Office of Institutional Resources and Research
Definitions and Descriptions of Statistics
Standard deviation (sd) - A measure of the variability or scatter of test scores. It is especially useful because of its relationship to the normal curve - when the number of students is relatively large. The curve with one sd taken on each side of the mean includes approximately 68% of the students, two sds on each side of the mean includes about 95% of the students, and three sds on each side includes 99% of the students.
Kuder-Richardson internal consistency formula number 20 (KR-20) - Used to compute the reliability estimate. A reliability coefficient of this type gives an indication of the extent to which individuals taking the test again will receive the same scores. Values of the KR-20 estimate range between 0.0000 and +1.0000. A value close to +1.0000 indicates that the test exhibits a high degree of reliability. Estimates should be interpreted cautiously if large numbers of students are unable to complete the test within the allotted time. For a typical 50-minute classroom examination covering related subject matter, a reliability coefficient of at least .70 is desirable. Reliability can be improved through item revision based upon the item analysis data. Lengthening the test (when this is practical) will also increase reliability, particularly in the case of short examinations.

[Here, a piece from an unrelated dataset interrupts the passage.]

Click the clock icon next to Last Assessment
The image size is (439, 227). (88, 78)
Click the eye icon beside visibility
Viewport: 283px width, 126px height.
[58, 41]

Standard error of measurement - An estimate of the probable extent of error in test scores. It is interpreted in the same manner as a standard deviation. The more reliable and error-free the test, the smaller the standard error. This direct application to scores makes the standard error of measurement especially useful when evaluating differences among students or assigning grades. In other words, the standard error of measurement is the standard deviation of test scores that would have been obtained from an individual student who had been tested multiple times (with no new learning between testings and no memory of the questions).
Point Biserial - The item's discrimination index. The point biserial correlation ranges from -1.000 to +1.000. A positive value indicates students scoring higher on this exam were more likely to answer this item correctly. Generally, a value of at least .20 is desirable. However, be aware that very easy or very difficult items have low point biserial correlations and items with 60% to 80% answering correctly generally have higher values.
T Score - The student's score on this test relative to the group testing. A score of 50 corresponds to the average score. The standard deviation is 10; a score of 60 means the student scored one standard deviation above the mean. A T score is helpful if several tests are averaged within an academic time interval to establish a grade.
P Value - Difficulty index. The proportion of students answering the item correctly.